Elgan speaks
...and her words thunder across the land

It’s a bust.

Tuesday, Jun. 12, 2007
10:42 p.m.
Writing group is over for the season. We’ll meet again, I know where, and I know when, but it won’t be until mid-September, which saddens me. There was a sudden downpour as we wrote, which prompted Janice to jump up and close windows. One of our exercises was to tell the story inspired by a photograph. Janice gets old books delivered to her regularly, and there are often ancient daguerreotypes between the leaves of tomes pulled from shelves of deceased seniors, little surprises that fall out from between yellowing and dog-eared pages. She saves them and uses them for occasions such as these, writing group exercises.

My photo was of two men in suits standing on either side of a small table with a potted plant. It was very likely taken in the photographer’s studio, but I chose to invent a funeral parlour as the setting, and one of the men had in his hand a rolled up bundle of paper, which I pretended was a will. This allowed me to invent a whole story about two brothers reunited for their father’s funeral, deciding the fate of his business. It wasn’t a particularly great piece of writing, but what I noticed while I was reading it, or more like when I stopped, was how totally sucked in I was to my narrative, and I realized that my listeners were too.

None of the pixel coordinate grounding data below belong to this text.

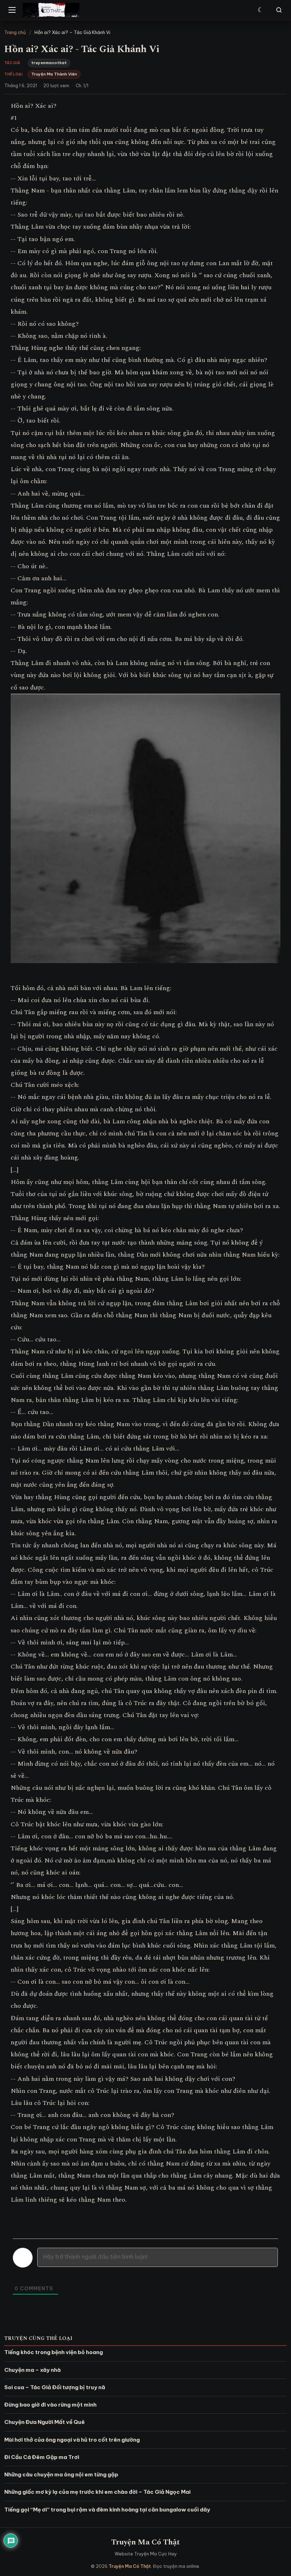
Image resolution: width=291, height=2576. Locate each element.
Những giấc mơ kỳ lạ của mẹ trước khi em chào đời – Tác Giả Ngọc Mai (97, 2491)
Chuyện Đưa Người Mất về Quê (44, 2422)
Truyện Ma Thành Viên (54, 74)
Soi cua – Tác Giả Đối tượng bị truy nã (54, 2387)
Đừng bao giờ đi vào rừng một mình (50, 2404)
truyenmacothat (49, 62)
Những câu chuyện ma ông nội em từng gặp (61, 2474)
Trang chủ (15, 32)
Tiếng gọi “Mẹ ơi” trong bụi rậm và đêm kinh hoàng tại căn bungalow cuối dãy (107, 2509)
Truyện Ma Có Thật (145, 2542)
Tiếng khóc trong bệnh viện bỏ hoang (53, 2352)
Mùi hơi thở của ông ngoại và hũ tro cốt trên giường (72, 2439)
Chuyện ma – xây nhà (32, 2370)
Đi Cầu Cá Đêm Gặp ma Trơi (41, 2457)
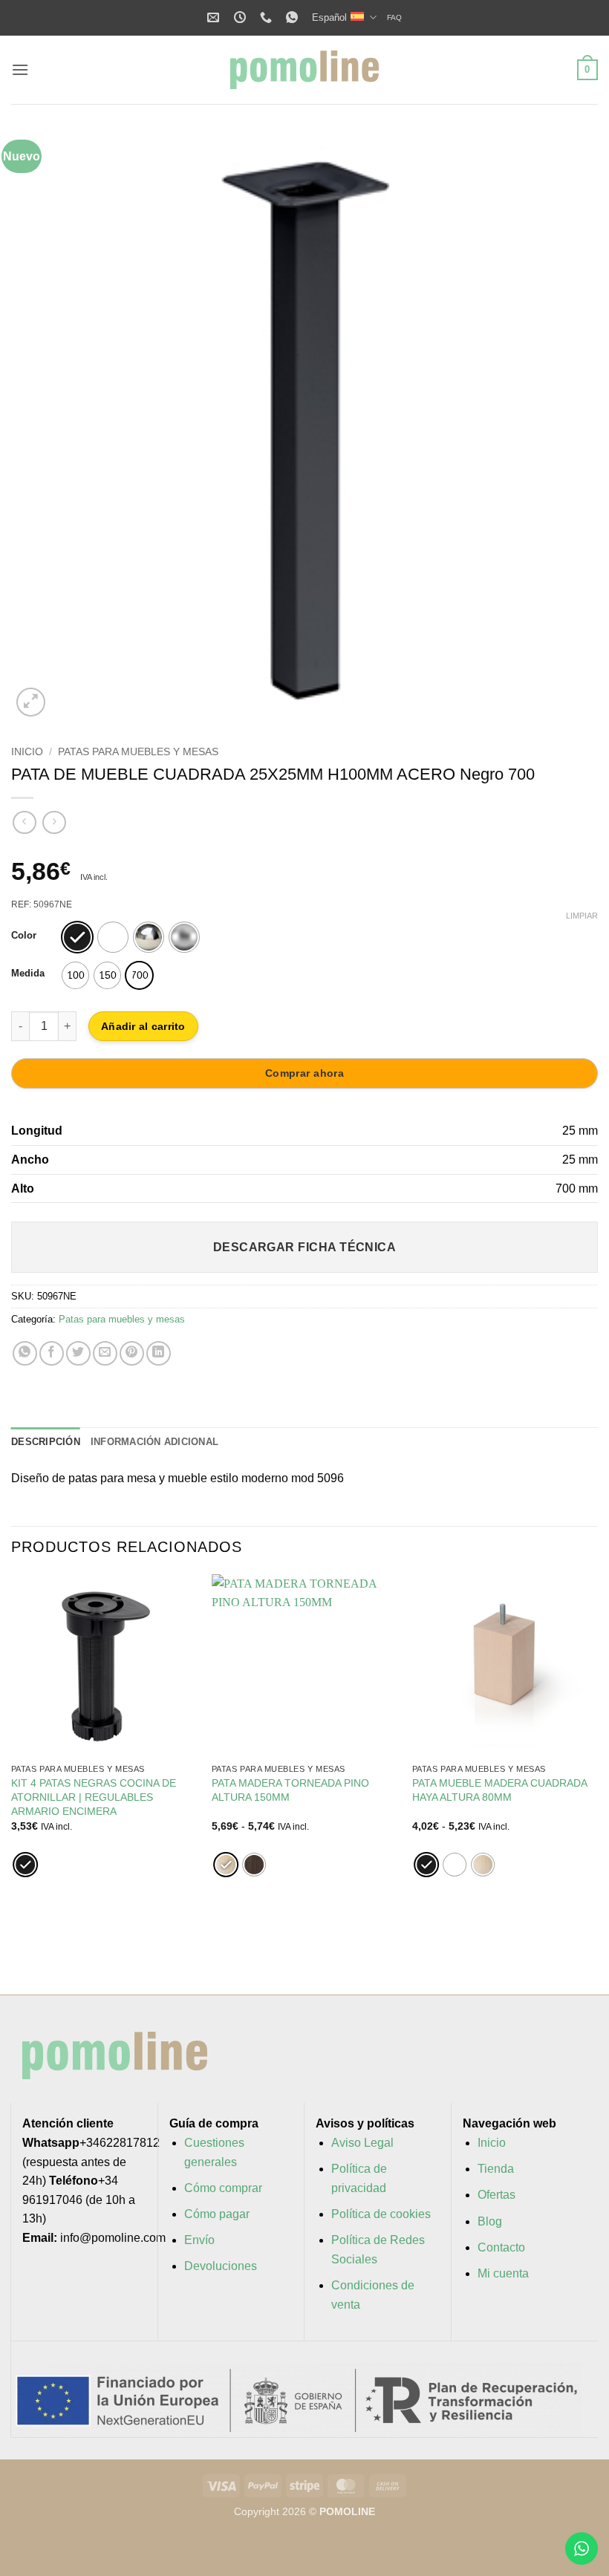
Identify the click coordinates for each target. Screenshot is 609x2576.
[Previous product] (53, 822)
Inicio (27, 751)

Interesting. Either I write well, or I have a good delivery.

In the morning I drove to the mall where I spent vast sums of money on various and sundry. The main focus of the excursion was to buy Hubby’s Father’s Day gift, the first two seasons of TraiIer Park B0ys, and to take advantage of the promotion card I’d received in the mail from my favourite cosmetics store, where I got bust cream at two for the price of one (I can hear the sniggering in the audience already), carmine lipstick for Little Princess at 40% off, two shades of eyeshadow (buy one colour, get the second free) and received a gift of my choice of bubble bath/shower gel and a loofah sponge. I also filled up my third preferred customer card and was entitled to any product free up to $90, so I opted for a $120 month-long night cream treatment, having to pay the $30 difference, but I thought I got the better of the bargain. Okay, I admit it, I spend way too much on my face (and bust).

I also bought a strapless brassiere that was on special and herbal supplements which are supposed to help me eliminate the fluid I am retaining. A lengthy conversation was had in the health-food store with the unilingual francophone man about me and my water-retention problem, and I’m pretty proud of myself for not screaming at him, “Speak English, dammit!”